Key Findings by Framework × Model
Auditing: Where the Framework Matters Most
The most striking result. With the same Claude Sonnet 4.6 backbone:
- Claude Code + Sonnet 4.6 → 66.15% accuracy
- OpenClaw + Sonnet 4.6 → 66.15% accuracy
- ReAct + Sonnet 4.6 → only 20% accuracy (80% structural error rate from hallucinated tool calls and schema violations)
- Hermes + Sonnet 4.6 → also ~20%
This is a clean demonstration that the integrator matters as much as the Hamiltonian — the agentic framework can swing accuracy by 3× with an identical LLM underneath.
Trading: Surprising Open-Source Wins
- Claude Code + Qwen 3.5 400B generated remarkable returns (profitable shorting / volatility-harvesting policy on MSFT).
- OpenClaw + Sonnet 4.6 also delivered strong alpha.
- Codex + Qwen 3.5 27B failed to even complete runs — the planner and tool-orchestration policy of Codex acts as an unstable integrator for that model.
The narrator interprets this as Codex vs. Claude Code being primarily a difference in planner and tool-orchestration policy, not surface capability — making this a control test of planning style.
Hedging: Open-Source Standouts in Hermes
The hedging chart yielded the most unexpected result: Hermes + Qwen 3.5 400B outperformed every proprietary configuration, with Claude Sonnet 4.6 placed second. GPT-5.4 underperformed in this framework. This raises the question of whether open-source backbones may have an unappreciated edge in certain agent architectures for relational reasoning tasks.
Live Out-of-Distribution Test (April–May 2026): The Collapse
The truly important section. After in-sample evaluation, the team ran a live forward test on unseen April–May 2026 data.
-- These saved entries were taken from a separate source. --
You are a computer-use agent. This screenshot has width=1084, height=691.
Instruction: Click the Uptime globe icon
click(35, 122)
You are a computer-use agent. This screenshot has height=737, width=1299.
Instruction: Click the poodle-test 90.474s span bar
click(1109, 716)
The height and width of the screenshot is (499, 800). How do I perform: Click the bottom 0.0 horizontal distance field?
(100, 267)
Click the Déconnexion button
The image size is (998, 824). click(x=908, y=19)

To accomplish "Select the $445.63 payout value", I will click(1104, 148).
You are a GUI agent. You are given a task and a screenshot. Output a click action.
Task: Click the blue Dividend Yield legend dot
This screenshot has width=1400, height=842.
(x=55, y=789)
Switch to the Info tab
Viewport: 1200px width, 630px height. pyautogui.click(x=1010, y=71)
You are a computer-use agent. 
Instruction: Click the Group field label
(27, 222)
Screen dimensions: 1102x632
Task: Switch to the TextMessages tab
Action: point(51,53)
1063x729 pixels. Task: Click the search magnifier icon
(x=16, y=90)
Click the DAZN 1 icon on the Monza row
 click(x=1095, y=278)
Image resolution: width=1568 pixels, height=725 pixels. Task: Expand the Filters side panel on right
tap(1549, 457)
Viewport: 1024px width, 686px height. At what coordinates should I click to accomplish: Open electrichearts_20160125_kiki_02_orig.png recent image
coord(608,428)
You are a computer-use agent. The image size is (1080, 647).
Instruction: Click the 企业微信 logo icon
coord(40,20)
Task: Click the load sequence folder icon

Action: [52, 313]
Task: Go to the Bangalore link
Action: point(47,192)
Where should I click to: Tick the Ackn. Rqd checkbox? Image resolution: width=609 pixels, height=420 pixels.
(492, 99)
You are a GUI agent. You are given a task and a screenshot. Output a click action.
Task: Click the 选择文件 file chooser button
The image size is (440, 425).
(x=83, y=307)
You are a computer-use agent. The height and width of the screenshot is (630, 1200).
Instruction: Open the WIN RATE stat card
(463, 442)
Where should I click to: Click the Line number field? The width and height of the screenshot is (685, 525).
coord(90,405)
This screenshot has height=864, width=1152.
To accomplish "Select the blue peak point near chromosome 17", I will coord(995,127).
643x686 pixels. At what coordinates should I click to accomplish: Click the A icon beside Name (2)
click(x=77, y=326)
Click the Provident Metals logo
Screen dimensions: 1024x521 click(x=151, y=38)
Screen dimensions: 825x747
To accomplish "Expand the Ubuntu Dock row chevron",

Microsoft flipped from a bearish to a strongly bullish regime, and the previously winning Claude Code + Qwen 400B configuration captured only ~4% of the buy-and-hold baseline — a catastrophic failure to adapt.
The interpretation: current agents exhibit temporal overfitting. They learn local linear approximations of recent training data rather than the underlying invariant laws of market dynamics. The moment the stochastic drift enters a new regime, policy functions break down.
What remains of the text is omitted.